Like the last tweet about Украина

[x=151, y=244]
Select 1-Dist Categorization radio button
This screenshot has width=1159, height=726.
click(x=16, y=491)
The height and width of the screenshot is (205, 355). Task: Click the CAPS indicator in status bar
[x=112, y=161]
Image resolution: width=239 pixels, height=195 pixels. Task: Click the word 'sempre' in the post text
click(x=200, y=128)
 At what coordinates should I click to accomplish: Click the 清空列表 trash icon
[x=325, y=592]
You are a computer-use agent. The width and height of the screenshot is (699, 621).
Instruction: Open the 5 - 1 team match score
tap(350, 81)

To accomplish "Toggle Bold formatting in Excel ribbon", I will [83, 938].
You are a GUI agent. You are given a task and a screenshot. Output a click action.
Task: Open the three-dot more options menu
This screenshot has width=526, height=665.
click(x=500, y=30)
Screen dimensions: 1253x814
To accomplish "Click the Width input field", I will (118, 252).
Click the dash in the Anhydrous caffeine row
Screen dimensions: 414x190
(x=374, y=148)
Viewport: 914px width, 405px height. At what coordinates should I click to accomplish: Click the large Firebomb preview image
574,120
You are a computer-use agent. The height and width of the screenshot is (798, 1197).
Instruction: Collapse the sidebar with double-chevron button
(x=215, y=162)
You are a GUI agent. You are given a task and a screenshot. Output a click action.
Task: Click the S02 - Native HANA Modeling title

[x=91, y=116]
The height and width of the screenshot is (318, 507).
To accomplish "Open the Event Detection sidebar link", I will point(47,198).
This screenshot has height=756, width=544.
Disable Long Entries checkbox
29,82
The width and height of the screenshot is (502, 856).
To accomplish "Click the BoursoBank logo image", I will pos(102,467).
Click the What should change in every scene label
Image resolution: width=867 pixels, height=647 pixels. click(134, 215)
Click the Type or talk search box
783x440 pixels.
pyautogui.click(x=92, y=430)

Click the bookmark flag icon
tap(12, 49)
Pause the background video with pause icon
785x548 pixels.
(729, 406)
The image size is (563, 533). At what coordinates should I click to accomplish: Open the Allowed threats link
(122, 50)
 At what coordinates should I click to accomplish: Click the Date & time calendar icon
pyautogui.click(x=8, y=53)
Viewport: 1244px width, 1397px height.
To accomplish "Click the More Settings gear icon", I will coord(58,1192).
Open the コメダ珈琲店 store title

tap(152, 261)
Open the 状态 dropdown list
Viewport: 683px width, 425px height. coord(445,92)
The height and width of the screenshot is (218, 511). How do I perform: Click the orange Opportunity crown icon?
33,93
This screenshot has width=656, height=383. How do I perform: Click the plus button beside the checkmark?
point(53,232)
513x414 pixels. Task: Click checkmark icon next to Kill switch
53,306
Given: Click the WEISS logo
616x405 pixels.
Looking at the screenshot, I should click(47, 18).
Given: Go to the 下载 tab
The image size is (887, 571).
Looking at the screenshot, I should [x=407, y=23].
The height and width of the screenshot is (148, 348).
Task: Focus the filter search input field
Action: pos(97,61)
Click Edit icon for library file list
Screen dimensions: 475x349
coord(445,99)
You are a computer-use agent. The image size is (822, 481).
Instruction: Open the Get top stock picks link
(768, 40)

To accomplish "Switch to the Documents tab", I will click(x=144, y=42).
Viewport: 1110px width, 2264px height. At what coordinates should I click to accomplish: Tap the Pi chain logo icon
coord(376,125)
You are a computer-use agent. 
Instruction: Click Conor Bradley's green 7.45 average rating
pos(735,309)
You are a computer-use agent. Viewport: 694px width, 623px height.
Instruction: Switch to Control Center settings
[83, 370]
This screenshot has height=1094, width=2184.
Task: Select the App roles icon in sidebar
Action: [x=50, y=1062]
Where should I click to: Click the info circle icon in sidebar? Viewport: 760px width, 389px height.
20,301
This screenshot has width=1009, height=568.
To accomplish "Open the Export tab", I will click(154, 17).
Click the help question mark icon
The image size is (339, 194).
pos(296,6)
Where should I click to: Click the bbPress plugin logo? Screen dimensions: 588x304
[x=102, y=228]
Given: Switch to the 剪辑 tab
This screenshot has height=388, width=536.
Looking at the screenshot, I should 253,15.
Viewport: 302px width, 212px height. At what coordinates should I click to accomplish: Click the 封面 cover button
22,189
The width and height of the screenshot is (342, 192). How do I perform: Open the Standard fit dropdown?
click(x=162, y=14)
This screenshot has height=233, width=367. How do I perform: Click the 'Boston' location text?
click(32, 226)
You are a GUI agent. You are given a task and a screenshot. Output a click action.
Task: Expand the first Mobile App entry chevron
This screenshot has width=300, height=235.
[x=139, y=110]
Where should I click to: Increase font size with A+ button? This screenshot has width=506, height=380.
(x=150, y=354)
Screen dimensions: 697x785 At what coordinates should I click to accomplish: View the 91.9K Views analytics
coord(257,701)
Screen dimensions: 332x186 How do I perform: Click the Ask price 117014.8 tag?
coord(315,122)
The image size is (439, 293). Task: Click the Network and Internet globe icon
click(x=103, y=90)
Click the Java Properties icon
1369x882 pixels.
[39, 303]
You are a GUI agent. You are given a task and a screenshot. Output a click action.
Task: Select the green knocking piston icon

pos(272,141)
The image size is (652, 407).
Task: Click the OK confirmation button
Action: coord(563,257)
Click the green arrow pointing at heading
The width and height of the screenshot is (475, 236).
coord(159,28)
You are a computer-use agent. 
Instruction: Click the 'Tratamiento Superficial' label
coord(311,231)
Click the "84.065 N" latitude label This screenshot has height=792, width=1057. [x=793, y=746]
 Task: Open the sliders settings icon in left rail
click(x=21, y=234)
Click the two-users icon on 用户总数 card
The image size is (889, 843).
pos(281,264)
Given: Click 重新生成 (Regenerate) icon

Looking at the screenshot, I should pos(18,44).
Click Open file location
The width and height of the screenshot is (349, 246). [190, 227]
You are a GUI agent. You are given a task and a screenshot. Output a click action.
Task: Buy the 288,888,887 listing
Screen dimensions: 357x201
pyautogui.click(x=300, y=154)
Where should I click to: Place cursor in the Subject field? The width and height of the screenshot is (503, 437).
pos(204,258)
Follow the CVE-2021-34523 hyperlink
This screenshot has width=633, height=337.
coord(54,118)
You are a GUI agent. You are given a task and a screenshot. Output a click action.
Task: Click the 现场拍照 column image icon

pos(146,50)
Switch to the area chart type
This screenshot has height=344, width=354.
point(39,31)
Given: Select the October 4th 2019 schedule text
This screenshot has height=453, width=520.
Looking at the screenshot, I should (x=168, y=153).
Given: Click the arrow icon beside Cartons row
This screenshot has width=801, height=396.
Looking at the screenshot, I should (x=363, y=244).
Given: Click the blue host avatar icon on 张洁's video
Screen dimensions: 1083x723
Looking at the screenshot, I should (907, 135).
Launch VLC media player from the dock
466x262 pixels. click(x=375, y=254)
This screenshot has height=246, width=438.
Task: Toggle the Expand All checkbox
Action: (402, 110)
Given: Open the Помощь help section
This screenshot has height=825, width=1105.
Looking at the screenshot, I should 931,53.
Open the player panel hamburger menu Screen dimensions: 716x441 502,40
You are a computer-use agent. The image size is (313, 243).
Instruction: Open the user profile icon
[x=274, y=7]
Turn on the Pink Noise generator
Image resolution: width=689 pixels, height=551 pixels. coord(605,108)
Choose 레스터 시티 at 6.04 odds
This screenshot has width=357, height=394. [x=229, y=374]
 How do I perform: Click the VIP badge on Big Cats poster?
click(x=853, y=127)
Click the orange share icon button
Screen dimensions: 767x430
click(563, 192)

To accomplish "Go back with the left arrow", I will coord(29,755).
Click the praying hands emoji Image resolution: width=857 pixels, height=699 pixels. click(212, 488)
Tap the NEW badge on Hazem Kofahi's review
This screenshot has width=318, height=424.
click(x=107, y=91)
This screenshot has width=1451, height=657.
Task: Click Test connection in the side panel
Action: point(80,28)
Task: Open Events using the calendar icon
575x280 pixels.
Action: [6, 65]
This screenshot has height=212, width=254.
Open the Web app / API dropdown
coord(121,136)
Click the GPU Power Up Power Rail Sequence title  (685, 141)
* * * *
## Assignment
Please output exactly the lines between the one holding "Image resolution: width=239" and the one holding "You are a computer-use agent. The height" in the records above, inclusive, and nothing more.

## Response box
Image resolution: width=239 pixels, height=195 pixels. Task: Click the word 'sempre' in the post text
click(x=200, y=128)
 At what coordinates should I click to accomplish: Click the 清空列表 trash icon
[x=325, y=592]
You are a computer-use agent. The width and height of the screenshot is (699, 621).
Instruction: Open the 5 - 1 team match score
tap(350, 81)

To accomplish "Toggle Bold formatting in Excel ribbon", I will [83, 938].
You are a GUI agent. You are given a task and a screenshot. Output a click action.
Task: Open the three-dot more options menu
This screenshot has width=526, height=665.
click(x=500, y=30)
Screen dimensions: 1253x814
To accomplish "Click the Width input field", I will (118, 252).
Click the dash in the Anhydrous caffeine row
Screen dimensions: 414x190
(x=374, y=148)
Viewport: 914px width, 405px height. At what coordinates should I click to accomplish: Click the large Firebomb preview image
574,120
You are a computer-use agent. The height and width of the screenshot is (798, 1197).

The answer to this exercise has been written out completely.